──────── INPUT DATA

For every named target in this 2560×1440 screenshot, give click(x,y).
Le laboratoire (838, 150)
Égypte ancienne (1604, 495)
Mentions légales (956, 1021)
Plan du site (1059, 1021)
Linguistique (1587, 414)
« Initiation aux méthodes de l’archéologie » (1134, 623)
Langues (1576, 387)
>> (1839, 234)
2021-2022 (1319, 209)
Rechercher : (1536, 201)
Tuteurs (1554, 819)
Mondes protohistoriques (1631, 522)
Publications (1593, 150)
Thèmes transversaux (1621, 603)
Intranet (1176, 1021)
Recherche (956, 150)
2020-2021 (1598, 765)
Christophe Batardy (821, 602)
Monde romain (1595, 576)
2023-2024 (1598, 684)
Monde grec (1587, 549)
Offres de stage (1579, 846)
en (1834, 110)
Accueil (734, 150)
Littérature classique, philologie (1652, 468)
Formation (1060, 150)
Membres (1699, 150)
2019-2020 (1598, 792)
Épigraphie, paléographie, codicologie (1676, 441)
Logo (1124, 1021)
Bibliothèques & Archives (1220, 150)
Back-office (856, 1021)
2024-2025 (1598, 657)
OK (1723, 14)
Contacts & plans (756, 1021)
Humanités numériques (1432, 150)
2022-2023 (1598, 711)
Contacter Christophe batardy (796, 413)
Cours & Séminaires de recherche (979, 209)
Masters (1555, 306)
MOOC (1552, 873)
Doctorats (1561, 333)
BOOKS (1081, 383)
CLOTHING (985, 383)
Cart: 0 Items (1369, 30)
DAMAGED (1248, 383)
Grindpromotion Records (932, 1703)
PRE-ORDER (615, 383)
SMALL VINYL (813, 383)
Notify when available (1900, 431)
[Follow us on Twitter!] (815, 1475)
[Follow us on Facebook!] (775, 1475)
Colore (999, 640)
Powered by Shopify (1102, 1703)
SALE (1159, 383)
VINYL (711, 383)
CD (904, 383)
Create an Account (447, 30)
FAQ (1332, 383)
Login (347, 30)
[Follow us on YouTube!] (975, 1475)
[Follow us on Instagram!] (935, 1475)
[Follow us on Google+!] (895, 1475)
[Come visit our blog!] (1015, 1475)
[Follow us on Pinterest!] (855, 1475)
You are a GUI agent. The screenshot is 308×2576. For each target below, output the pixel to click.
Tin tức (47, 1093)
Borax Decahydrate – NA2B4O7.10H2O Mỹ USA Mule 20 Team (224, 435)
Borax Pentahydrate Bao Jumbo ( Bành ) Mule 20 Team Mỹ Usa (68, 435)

────────────────

**ACTIVITY:**
Give back each record exactly, from the first line through the last.

**EXERCISE ANSWER:**
For every named target in this 2560×1440 screenshot, give click(x,y).
Le laboratoire (838, 150)
Égypte ancienne (1604, 495)
Mentions légales (956, 1021)
Plan du site (1059, 1021)
Linguistique (1587, 414)
« Initiation aux méthodes de l’archéologie » (1134, 623)
Langues (1576, 387)
>> (1839, 234)
2021-2022 (1319, 209)
Rechercher : (1536, 201)
Tuteurs (1554, 819)
Mondes protohistoriques (1631, 522)
Publications (1593, 150)
Thèmes transversaux (1621, 603)
Intranet (1176, 1021)
Recherche (956, 150)
2020-2021 (1598, 765)
Christophe Batardy (821, 602)
Monde romain (1595, 576)
2023-2024 (1598, 684)
Monde grec (1587, 549)
Offres de stage (1579, 846)
en (1834, 110)
Accueil (734, 150)
Littérature classique, philologie (1652, 468)
Formation (1060, 150)
Membres (1699, 150)
2019-2020 (1598, 792)
Épigraphie, paléographie, codicologie (1676, 441)
Logo (1124, 1021)
Bibliothèques & Archives (1220, 150)
Back-office (856, 1021)
2024-2025 (1598, 657)
OK (1723, 14)
Contacts & plans (756, 1021)
Humanités numériques (1432, 150)
2022-2023 (1598, 711)
Contacter Christophe batardy (796, 413)
Cours & Séminaires de recherche (979, 209)
Masters (1555, 306)
MOOC (1552, 873)
Doctorats (1561, 333)
BOOKS (1081, 383)
CLOTHING (985, 383)
Cart: 0 Items (1369, 30)
DAMAGED (1248, 383)
Grindpromotion Records (932, 1703)
PRE-ORDER (615, 383)
SMALL VINYL (813, 383)
Notify when available (1900, 431)
[Follow us on Twitter!] (815, 1475)
[Follow us on Facebook!] (775, 1475)
Colore (999, 640)
Powered by Shopify (1102, 1703)
SALE (1159, 383)
VINYL (711, 383)
CD (904, 383)
Create an Account (447, 30)
FAQ (1332, 383)
Login (347, 30)
[Follow us on YouTube!] (975, 1475)
[Follow us on Instagram!] (935, 1475)
[Follow us on Google+!] (895, 1475)
[Come visit our blog!] (1015, 1475)
[Follow us on Pinterest!] (855, 1475)
You are a GUI agent. The screenshot is 308×2576. For each target below, output the pixel to click.
Tin tức (47, 1093)
Borax Decahydrate – NA2B4O7.10H2O Mỹ USA Mule 20 Team (224, 435)
Borax Pentahydrate Bao Jumbo ( Bành ) Mule 20 Team Mỹ Usa (68, 435)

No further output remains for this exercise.